──────── SOURCE INFORMATION

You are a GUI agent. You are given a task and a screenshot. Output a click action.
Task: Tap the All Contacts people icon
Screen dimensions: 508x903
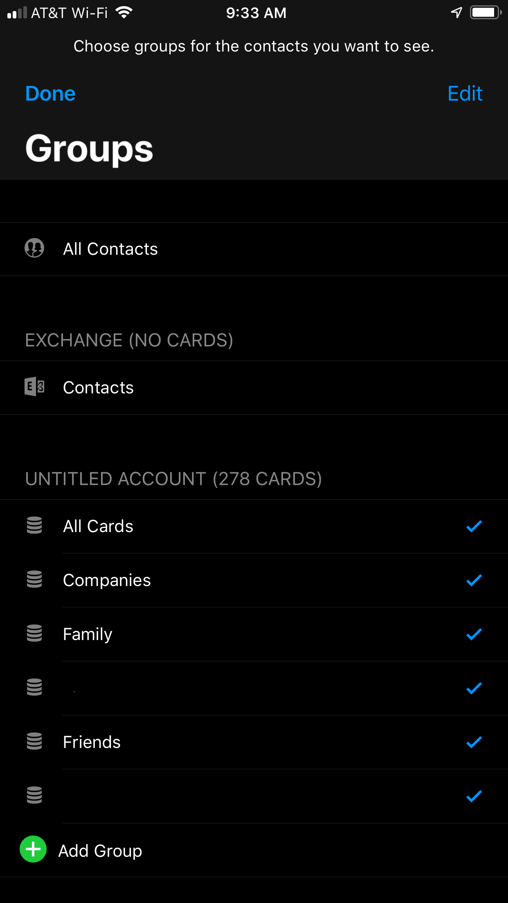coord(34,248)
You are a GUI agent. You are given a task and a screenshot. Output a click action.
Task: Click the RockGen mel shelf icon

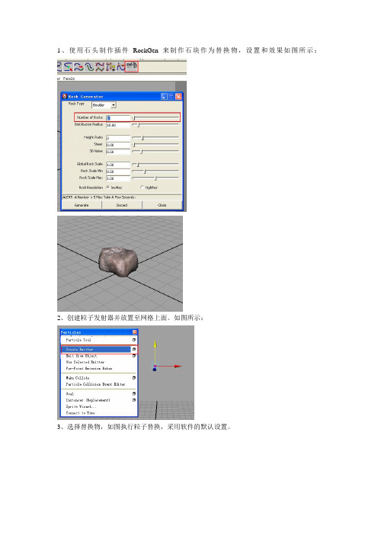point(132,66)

────────────────
──────── SOURCE INFORMATION

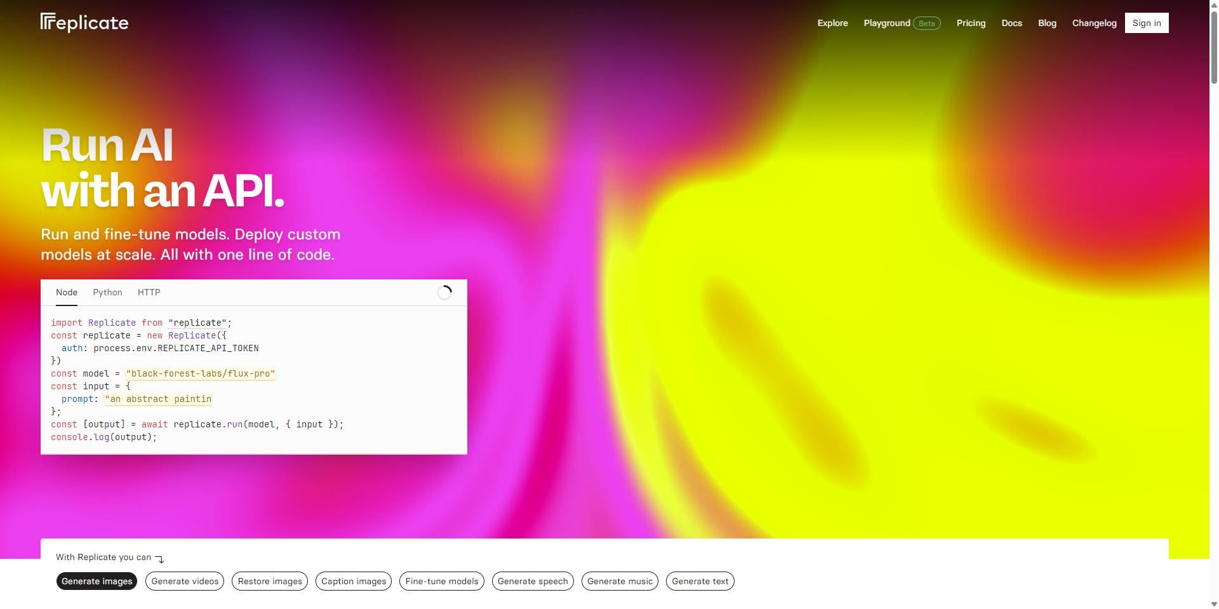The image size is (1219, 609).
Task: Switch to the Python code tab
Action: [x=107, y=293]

────────────────
──────── SOURCE INFORMATION

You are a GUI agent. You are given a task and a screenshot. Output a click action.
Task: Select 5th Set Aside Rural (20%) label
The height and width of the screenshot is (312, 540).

────────────────

Retype exactly the lines of the data above that fall between the line with "Task: Select 5th Set Aside Rural (20%) label" and the line with "The height and", inclusive, and add nothing.

* **FINAL ANSWER**
Task: Select 5th Set Aside Rural (20%) label
The height and width of the screenshot is (312, 540).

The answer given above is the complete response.